**Listed records**
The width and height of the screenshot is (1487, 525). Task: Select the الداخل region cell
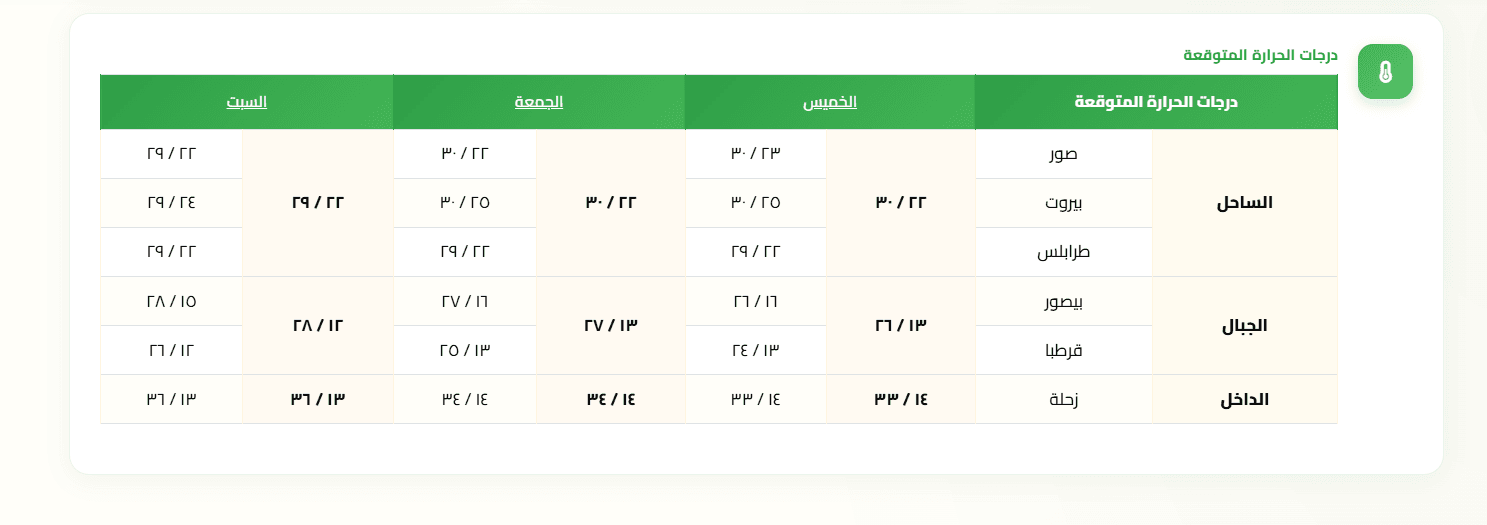point(1245,399)
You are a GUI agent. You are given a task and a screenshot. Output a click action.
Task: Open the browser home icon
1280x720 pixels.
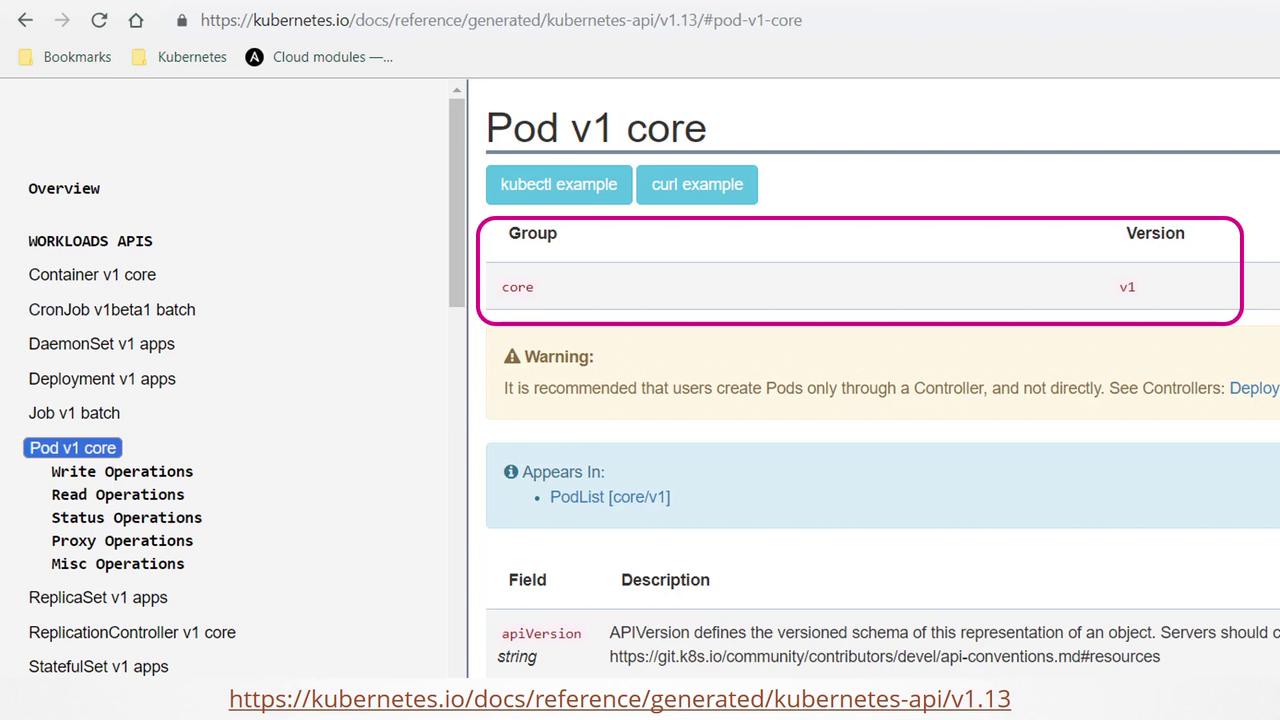(x=136, y=20)
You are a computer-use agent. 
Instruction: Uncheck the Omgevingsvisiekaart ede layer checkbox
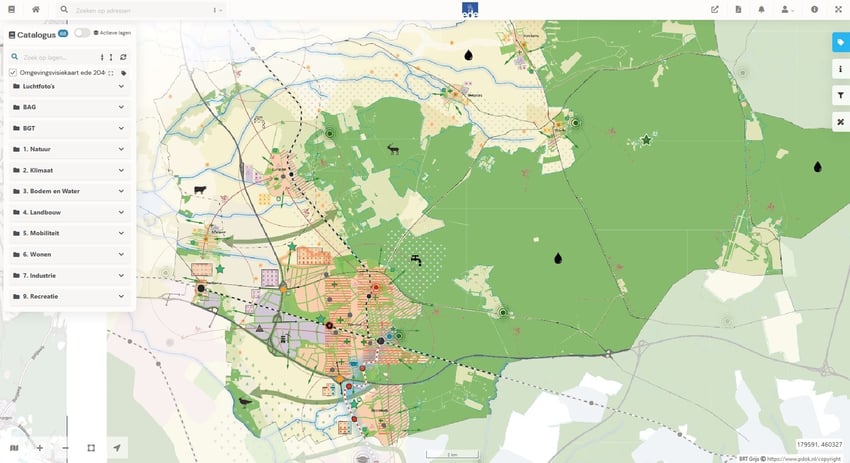[13, 73]
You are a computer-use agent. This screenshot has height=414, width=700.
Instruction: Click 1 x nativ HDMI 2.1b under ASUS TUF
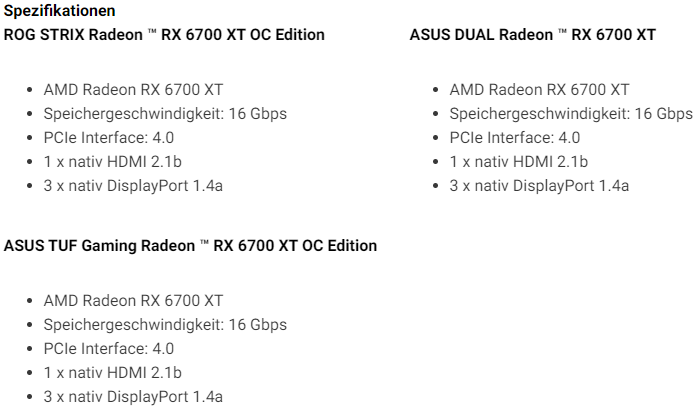112,373
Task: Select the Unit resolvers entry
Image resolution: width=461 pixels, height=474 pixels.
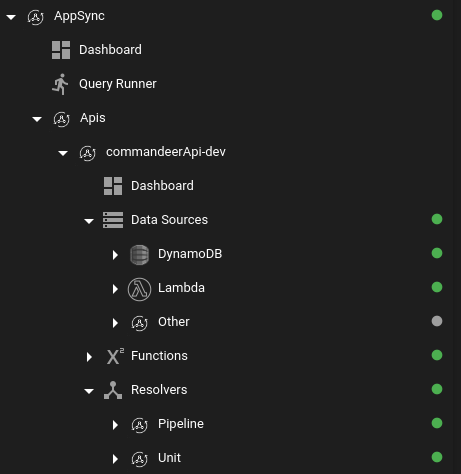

**What is being asked**
For every line of the material that holds the word "computer", make a copy.

**The completed task**
You are a computer-use agent. 
You are a computer-use agent. This screenshot has height=414, width=700.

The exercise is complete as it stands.